(Extracted data entries)
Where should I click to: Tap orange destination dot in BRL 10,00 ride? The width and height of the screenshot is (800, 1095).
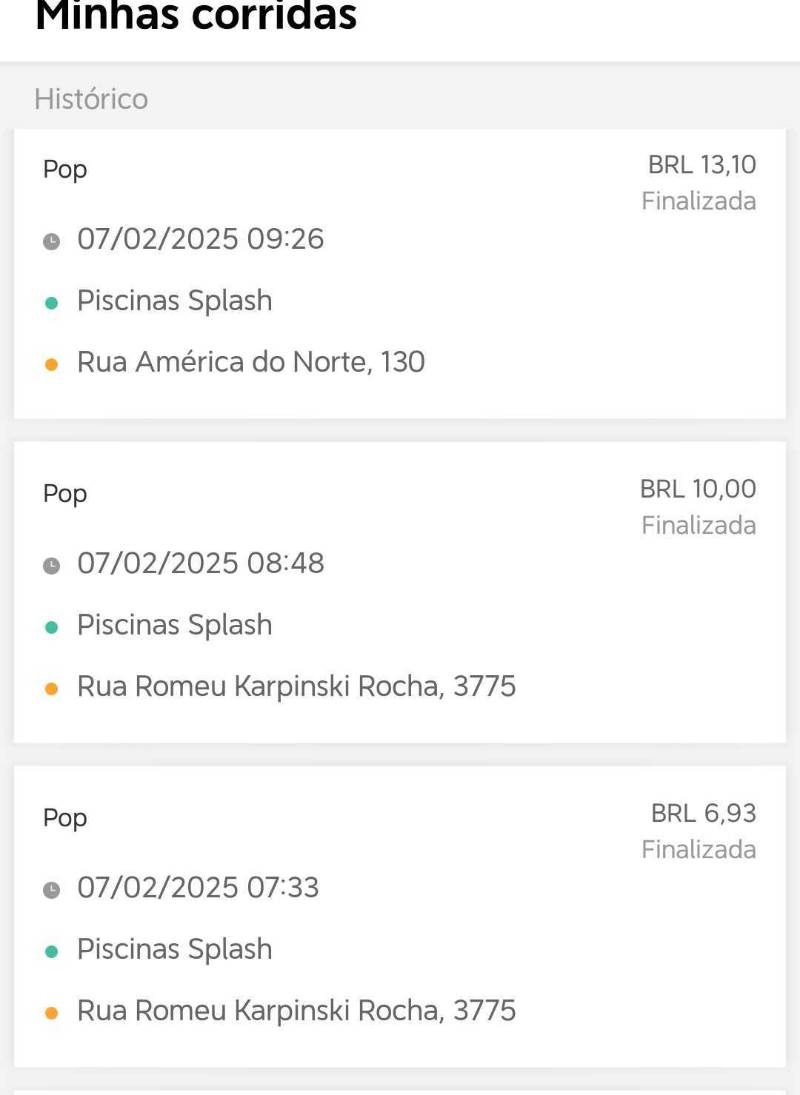coord(51,689)
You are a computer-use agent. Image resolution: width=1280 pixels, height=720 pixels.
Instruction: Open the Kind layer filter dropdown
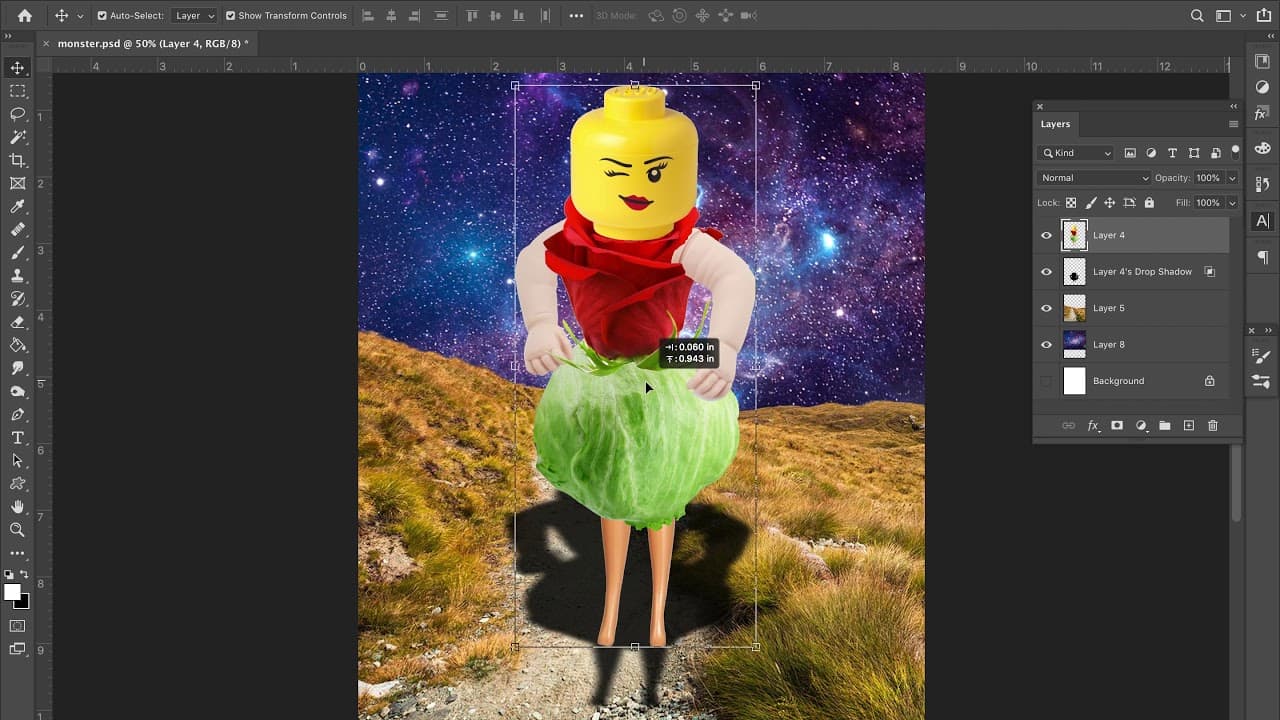tap(1076, 153)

**Exercise objective**:
Output each record verbatim and leave out its pictures.

**Task answer**:
Where should I click to: Tap orange destination dot in BRL 10,00 ride? The width and height of the screenshot is (800, 1095).
coord(51,689)
You are a computer-use agent. Image resolution: width=1280 pixels, height=720 pixels.
Instruction: Open the Kind layer filter dropdown
tap(1076, 153)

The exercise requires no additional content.